There will be no debate on the state’s position following the “Australia and the World” committee report, which has been referred to the party’s national conference.
Labor Friends of Palestine and Labor Against the War wrote a letter to the party’s NSW general secretary, Dominic Ofner, seen by Guardian Australia, calling for the debate to continue. The group said the debate was “a clear priority for the party’s base” and that parts of the report contradicted motions put forward by branches.
The report includes a lengthy endorsement from Aukus, but “there is not a single branch motion” supporting that view, the groups wrote in their letter.
He also said that “the preamble suggests that there are ‘diverse perspectives’ in the motions addressing the Palestinian issue,” but this was “completely wrong” given that the 14 party units that introduced the motions were “unanimous” in their condemnation of the ongoing violence in Gaza and the West Bank and their “concerns about Israel’s disrespect for human rights and international law.”

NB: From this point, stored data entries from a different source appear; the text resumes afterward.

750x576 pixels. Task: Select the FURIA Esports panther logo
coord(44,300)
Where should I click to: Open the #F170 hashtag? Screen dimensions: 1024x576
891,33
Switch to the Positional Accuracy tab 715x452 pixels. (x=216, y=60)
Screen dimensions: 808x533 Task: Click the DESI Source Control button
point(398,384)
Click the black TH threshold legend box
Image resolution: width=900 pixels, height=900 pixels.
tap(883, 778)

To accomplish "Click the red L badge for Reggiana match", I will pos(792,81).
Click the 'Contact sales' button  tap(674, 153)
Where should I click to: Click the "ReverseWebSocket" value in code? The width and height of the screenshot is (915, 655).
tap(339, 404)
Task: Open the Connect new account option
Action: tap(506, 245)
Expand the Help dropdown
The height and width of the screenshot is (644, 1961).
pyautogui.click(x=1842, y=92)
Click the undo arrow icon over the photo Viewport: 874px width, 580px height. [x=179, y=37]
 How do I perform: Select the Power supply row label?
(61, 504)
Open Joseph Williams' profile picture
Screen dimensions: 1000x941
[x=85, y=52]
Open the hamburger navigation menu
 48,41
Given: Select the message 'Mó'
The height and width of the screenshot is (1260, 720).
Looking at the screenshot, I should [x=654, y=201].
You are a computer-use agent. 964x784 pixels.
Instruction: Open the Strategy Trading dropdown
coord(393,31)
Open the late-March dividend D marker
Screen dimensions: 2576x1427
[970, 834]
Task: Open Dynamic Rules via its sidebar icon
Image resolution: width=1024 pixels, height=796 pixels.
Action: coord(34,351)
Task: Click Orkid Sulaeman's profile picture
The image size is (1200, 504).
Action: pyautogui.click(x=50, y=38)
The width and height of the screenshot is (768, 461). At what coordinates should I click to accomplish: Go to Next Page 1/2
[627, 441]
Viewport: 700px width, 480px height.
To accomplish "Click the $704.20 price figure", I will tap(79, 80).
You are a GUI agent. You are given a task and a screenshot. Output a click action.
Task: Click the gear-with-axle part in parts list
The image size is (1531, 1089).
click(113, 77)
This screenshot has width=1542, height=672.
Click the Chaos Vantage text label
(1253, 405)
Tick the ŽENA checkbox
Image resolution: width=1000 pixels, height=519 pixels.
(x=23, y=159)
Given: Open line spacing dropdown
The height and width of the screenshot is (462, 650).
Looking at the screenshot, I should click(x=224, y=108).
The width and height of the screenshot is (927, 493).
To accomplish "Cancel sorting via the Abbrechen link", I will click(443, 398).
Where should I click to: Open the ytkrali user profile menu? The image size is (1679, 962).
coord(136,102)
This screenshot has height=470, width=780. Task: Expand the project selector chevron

Darcy Byrne, the mayor of Sydney’s Inner West council and the delegate representing Grayndler voters at the state Labor conference, wrote that the conference was a critical moment for action against the harm of poker machines.
“For too long, the private interests of the poker machine lobby have trumped the public interest in preventing addiction and harm,” he said. However, this is a crisis that can no longer be ignored for our party at this conference.”